It is indeed correct to reason in terms of a multiplicity of processes of civilizations inside of a general context, which clearly implicates a multiplicity of processes of globalization. One is the globalization that involves the entire world, but, at the same time, manifests itself in many forms, in different places and times, with greatly differing speeds of development and profundity of effects. In the same way, one can affirm that this also involves civilizations, understood as historical realities that are in a perennial state of development as well as continuous and reciprocal contamination.
This discourse, however, only becomes more precise if it first clearly indicates what it means by “civilization” and, in particular, “global civilizations”. The task is not a simple one and it does not help matters to reason in etymological terms with the introduction of the word civilitas by Quintilian in the 1st century A.D., nor is it particularly useful to analyze the significance with which the dictionary of the Académie française for the first time defines the noun civilisation exclusively as the action of civilizing or the situation of one who is civilized (showing a more elevated level of life as evidenced by the customs and behaviors of individuals).
In the social sciences, it is interesting to notice that “civilization” has an ambiguous significance that is often placed in relation to that of “culture”. One can consider the first as being encom-passed by the second or vice versa, emerging as an aspect of the other. In the first case, civilization is the totality of the manifestations of a society in a given epoch or in a series of epochs; while culture is that which has to do only with intellectual activity – an activity that is distinct from the economic and political spheres. In the second case, where culture takes on an all-encompassing significance, civilization is considered as a technical-instrumental aspect of culture, or as a superior form of culture since it implies the use of written language or urbanized life. In the second variant of the second meaning, every society possesses a culture, but not necessarily a civilization. In general, one can observe that the concept of culture tends to show a neutral use, while the concept of civilization expresses a point of view having to do with values, but it is in fact the ambiguity that “defines” the concept of civilization, above all because it was developed outside of defined disciplinary fields.

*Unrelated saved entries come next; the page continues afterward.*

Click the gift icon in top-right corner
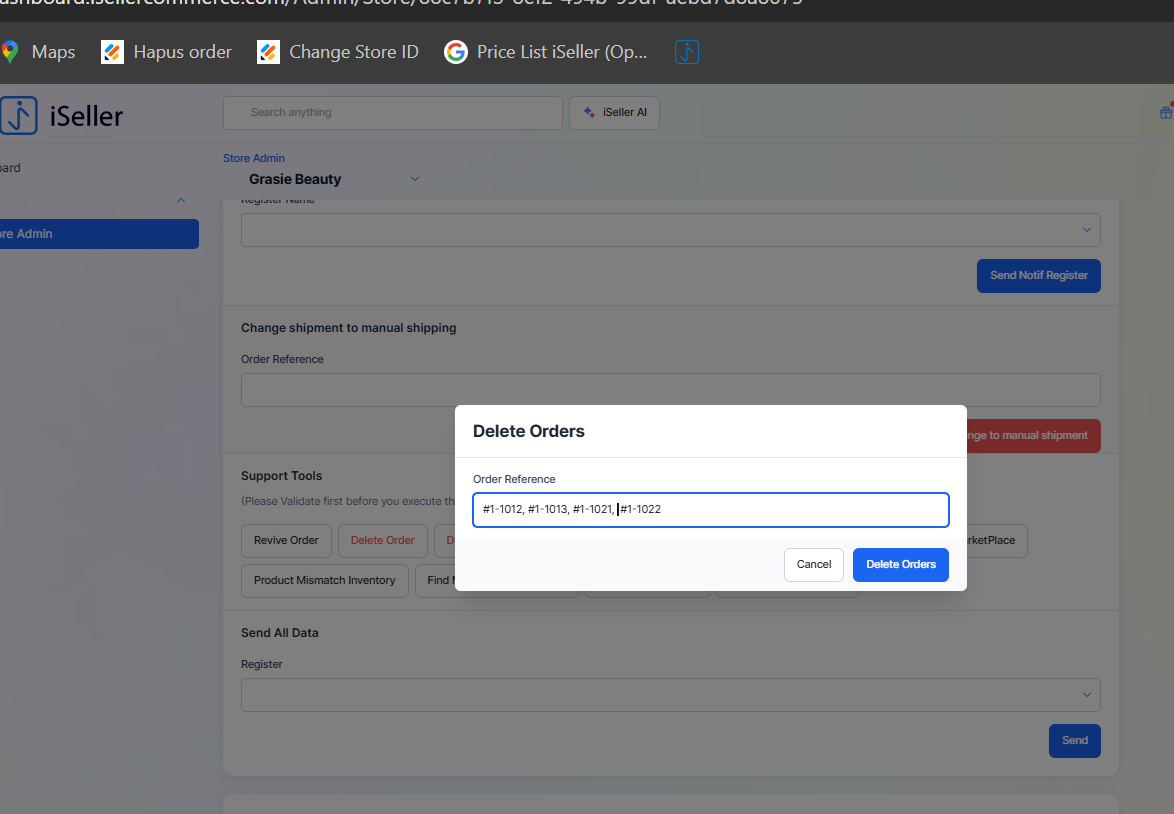The height and width of the screenshot is (814, 1174). coord(1165,113)
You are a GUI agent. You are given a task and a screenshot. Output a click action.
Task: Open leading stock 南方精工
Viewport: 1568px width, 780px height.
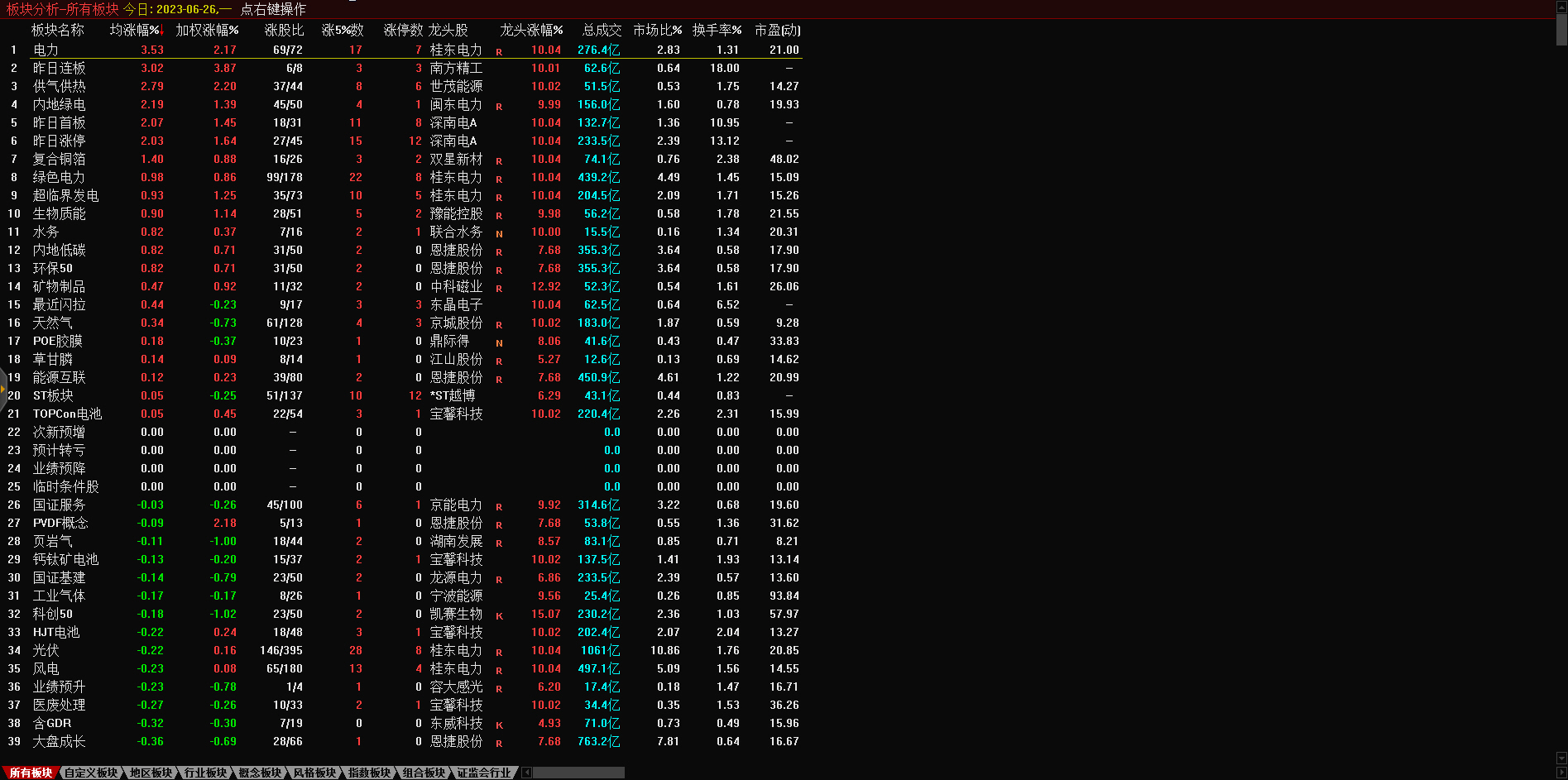click(x=456, y=68)
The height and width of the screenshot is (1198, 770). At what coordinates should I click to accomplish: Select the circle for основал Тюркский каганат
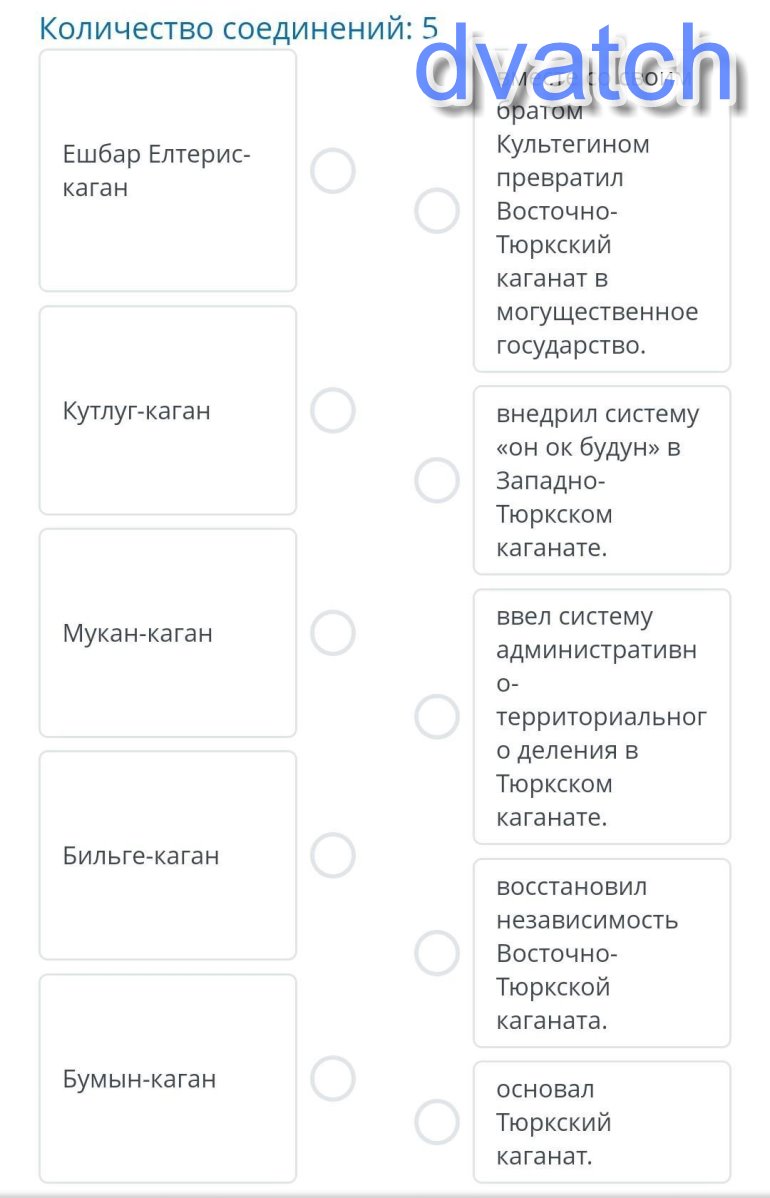click(x=437, y=1122)
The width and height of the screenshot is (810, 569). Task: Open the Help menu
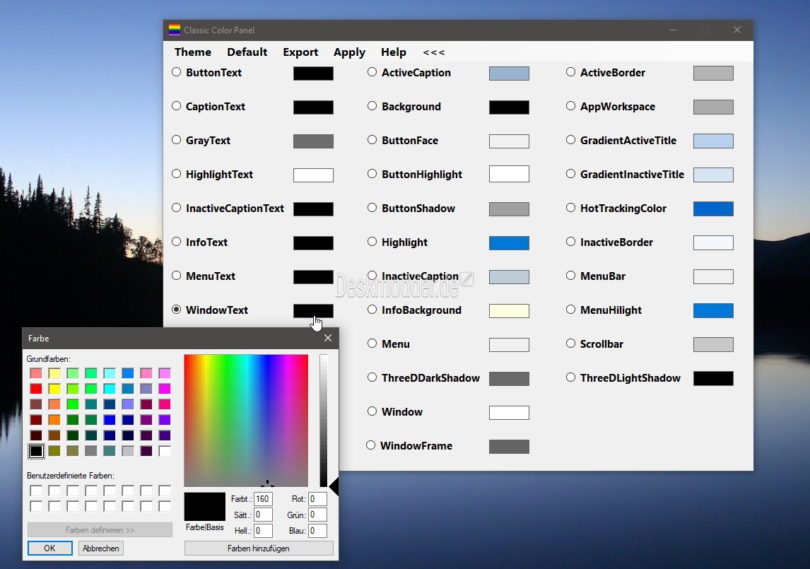[x=393, y=52]
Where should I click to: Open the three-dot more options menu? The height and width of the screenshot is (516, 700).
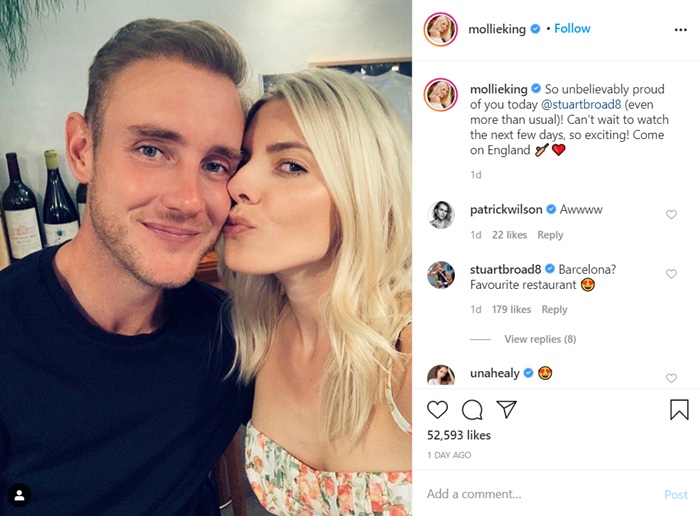click(x=680, y=29)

Even in this issue of Glocalism, the complexity and richness of the problem is noticeable as each author either implicitly or explicitly makes reference to a certain, though not well-defined, idea of civilization that is sometimes supported by a reference to this or that authoritative work in the field of sociology, anthropology or philosophy. It is therefore quite complex, if not impossible, to find a more precise common denominator and is, in the same way, evident that it will be needed in the future to develop a reflection that puts the new vocabulary of globalization in order, also in relation to the pregnant and illuminating dichotomy of culture and civilization.
Perhaps in these few lines, it is possible only to bring up the idea (that must find a much more significant and consistent theoretical development) regarding a new and useful place in which to collocate the concept of “civilization”: exactly at the point of confluence between culture and politics in a way that represents that defining moment where culture formally manifests its political nature and politics understands its own cultural dimension.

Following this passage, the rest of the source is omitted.